| WORK INSTRUCTION |
Which lines run from the one containing "This screenshot has width=630, height=364." to the end of the records? Write them out exactly, both ends included, and nothing else.

Records drawn from a dataset:
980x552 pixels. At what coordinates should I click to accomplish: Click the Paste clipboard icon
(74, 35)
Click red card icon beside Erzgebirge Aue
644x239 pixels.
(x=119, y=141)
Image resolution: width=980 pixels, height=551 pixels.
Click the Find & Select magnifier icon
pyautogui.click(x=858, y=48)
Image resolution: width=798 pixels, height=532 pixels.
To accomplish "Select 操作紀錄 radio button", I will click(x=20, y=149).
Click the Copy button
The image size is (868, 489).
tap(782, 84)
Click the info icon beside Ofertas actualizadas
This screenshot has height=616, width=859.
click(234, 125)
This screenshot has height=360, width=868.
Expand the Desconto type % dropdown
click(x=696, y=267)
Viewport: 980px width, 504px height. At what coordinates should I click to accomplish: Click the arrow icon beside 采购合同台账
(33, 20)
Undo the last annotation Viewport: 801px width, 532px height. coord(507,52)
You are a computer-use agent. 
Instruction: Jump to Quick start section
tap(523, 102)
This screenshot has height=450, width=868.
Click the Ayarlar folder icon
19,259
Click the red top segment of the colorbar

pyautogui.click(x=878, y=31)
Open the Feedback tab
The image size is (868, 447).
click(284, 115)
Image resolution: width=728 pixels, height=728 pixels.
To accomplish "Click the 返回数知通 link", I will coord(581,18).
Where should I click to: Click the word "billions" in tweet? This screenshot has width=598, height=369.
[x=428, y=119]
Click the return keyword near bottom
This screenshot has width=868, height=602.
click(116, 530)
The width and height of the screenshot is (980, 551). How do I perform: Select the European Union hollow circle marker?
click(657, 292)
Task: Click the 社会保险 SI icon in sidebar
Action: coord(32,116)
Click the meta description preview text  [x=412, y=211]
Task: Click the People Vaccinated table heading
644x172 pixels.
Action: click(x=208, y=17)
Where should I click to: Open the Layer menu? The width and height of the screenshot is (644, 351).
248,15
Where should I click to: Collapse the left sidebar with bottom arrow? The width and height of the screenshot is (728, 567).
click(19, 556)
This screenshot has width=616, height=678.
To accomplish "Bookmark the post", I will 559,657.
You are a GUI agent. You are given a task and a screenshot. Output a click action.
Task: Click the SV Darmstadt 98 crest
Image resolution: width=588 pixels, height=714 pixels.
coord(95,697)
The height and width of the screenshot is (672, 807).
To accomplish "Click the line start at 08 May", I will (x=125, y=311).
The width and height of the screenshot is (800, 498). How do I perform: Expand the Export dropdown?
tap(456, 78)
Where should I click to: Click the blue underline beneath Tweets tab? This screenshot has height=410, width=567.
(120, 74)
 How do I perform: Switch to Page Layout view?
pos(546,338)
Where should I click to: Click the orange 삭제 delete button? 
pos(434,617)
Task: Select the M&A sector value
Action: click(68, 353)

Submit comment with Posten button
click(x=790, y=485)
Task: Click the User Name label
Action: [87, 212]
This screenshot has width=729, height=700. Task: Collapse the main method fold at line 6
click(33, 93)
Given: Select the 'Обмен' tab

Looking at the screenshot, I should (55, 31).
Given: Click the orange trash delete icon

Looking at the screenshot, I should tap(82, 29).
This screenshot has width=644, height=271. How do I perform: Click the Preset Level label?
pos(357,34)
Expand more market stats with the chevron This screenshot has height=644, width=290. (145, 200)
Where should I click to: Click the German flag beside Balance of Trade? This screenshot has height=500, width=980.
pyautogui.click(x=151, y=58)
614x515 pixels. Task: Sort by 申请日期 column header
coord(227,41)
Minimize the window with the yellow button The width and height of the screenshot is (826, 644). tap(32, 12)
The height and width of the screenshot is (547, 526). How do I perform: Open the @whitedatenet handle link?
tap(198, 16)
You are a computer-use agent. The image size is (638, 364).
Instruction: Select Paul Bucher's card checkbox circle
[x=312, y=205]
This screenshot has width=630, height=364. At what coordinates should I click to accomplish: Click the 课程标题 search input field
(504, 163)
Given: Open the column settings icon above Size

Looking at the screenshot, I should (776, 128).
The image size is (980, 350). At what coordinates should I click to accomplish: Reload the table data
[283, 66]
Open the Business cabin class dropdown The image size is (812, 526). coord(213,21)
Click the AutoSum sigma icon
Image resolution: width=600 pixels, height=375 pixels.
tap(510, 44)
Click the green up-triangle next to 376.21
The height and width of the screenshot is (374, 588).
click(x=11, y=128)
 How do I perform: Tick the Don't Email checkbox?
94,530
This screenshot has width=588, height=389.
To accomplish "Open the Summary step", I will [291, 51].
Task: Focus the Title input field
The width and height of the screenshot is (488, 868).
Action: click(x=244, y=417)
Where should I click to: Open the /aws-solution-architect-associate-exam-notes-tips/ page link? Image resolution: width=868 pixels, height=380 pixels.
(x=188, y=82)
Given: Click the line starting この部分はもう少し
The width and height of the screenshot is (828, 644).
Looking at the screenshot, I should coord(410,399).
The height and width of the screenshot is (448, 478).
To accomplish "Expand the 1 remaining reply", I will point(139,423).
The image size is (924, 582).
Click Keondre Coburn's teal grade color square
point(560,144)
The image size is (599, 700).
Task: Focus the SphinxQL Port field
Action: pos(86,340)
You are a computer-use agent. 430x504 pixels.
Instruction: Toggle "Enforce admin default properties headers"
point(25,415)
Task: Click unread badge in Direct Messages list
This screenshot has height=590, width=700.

| REPLY TO THE TASK |
This screenshot has width=630, height=364. At what coordinates should I click to accomplish: Click the 课程标题 search input field
(504, 163)
Given: Open the column settings icon above Size

Looking at the screenshot, I should (776, 128).
The image size is (980, 350). At what coordinates should I click to accomplish: Reload the table data
[283, 66]
Open the Business cabin class dropdown The image size is (812, 526). coord(213,21)
Click the AutoSum sigma icon
Image resolution: width=600 pixels, height=375 pixels.
tap(510, 44)
Click the green up-triangle next to 376.21
The height and width of the screenshot is (374, 588).
click(x=11, y=128)
 How do I perform: Tick the Don't Email checkbox?
94,530
This screenshot has width=588, height=389.
To accomplish "Open the Summary step", I will [291, 51].
Task: Focus the Title input field
The width and height of the screenshot is (488, 868).
Action: click(x=244, y=417)
Where should I click to: Open the /aws-solution-architect-associate-exam-notes-tips/ page link? Image resolution: width=868 pixels, height=380 pixels.
(x=188, y=82)
Given: Click the line starting この部分はもう少し
The width and height of the screenshot is (828, 644).
Looking at the screenshot, I should coord(410,399).
The height and width of the screenshot is (448, 478).
To accomplish "Expand the 1 remaining reply", I will point(139,423).
The image size is (924, 582).
Click Keondre Coburn's teal grade color square
point(560,144)
The image size is (599, 700).
Task: Focus the SphinxQL Port field
Action: pos(86,340)
You are a computer-use agent. 430x504 pixels.
Instruction: Toggle "Enforce admin default properties headers"
point(25,415)
Task: Click unread badge in Direct Messages list
This screenshot has height=590, width=700.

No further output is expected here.